Work task: Using the entries below, restate word for word only the lines from the one with "Instruction: Collapse the" to the final line, leaving the pictures out.
-------- Exercise input --------
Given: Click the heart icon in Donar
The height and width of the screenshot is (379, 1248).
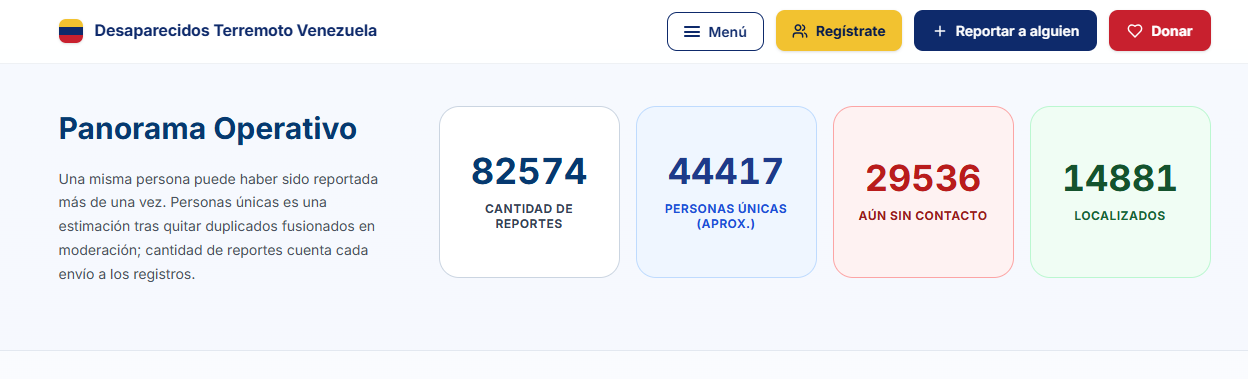Looking at the screenshot, I should pos(1134,31).
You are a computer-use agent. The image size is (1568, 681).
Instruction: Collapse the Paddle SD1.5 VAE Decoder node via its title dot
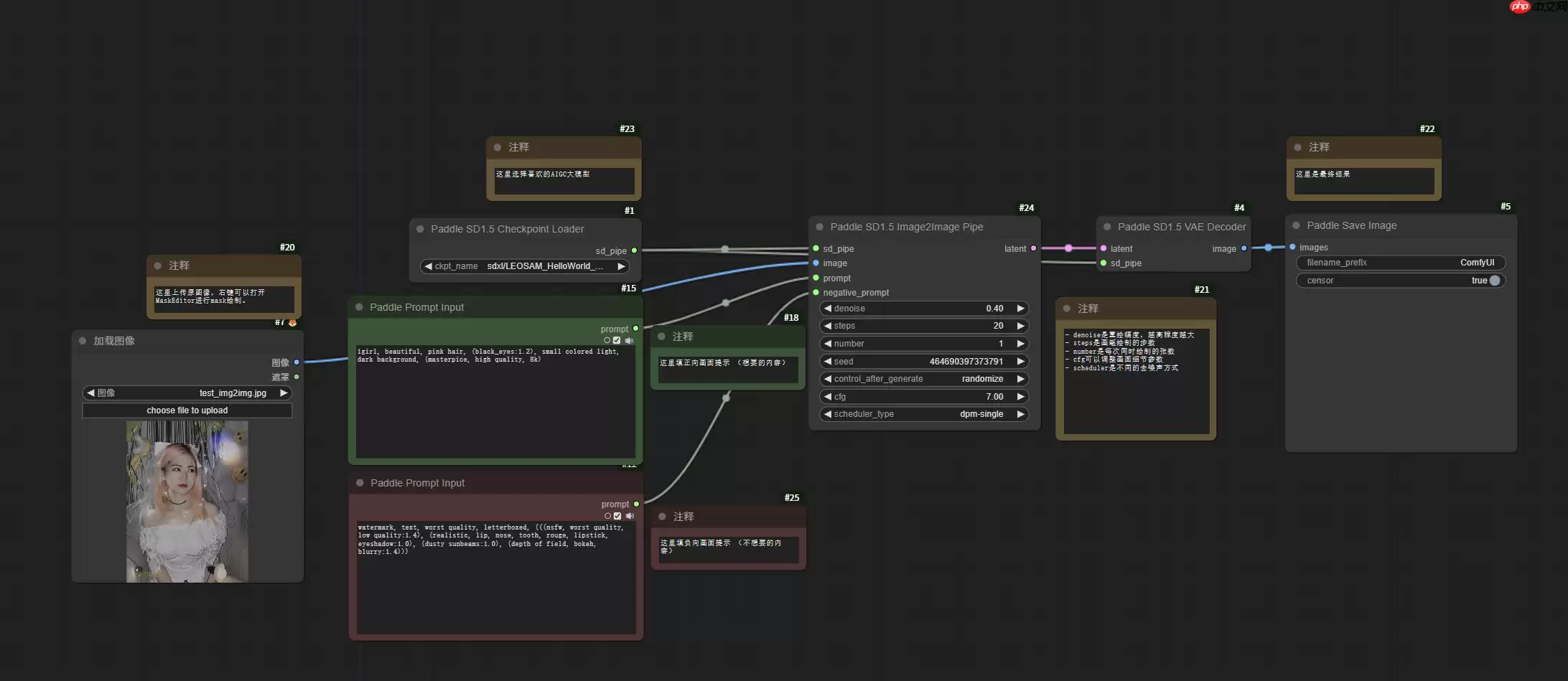[x=1107, y=227]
--------
Exercise result:
Instruction: Collapse the Paddle SD1.5 VAE Decoder node via its title dot
[x=1107, y=227]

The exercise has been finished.